** Prompt **
Please copy each line below that contains the word "Task".

** Extracted records **
◆ ◆ ◆ ◆
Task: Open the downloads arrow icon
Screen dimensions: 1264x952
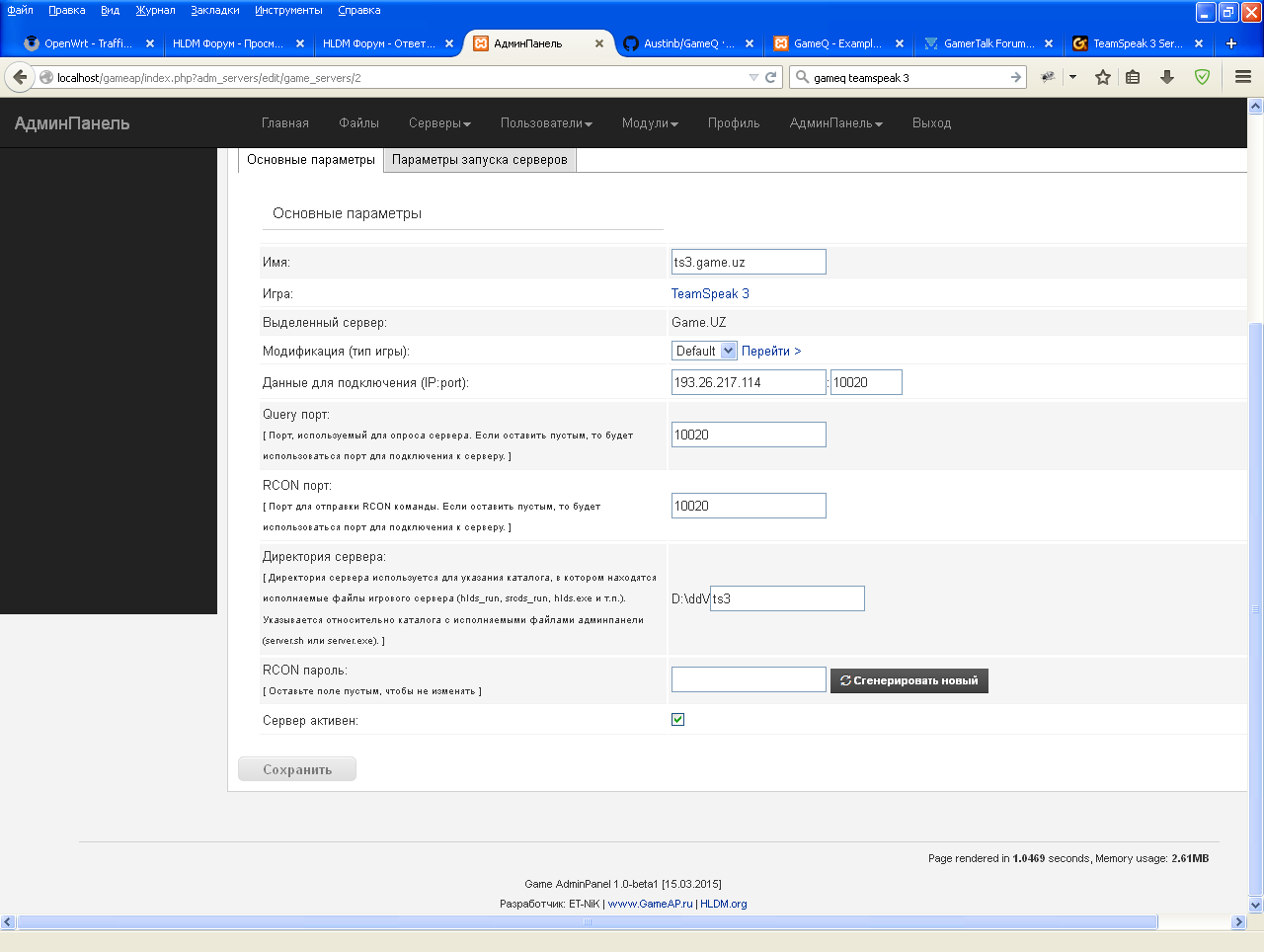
◆ ◆ ◆ ◆
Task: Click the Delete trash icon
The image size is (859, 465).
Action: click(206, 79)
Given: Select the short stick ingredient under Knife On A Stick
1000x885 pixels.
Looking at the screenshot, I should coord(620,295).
◆ ◆ ◆ ◆
** Answer space **
Task: Open the downloads arrow icon
Task: Click the Delete trash icon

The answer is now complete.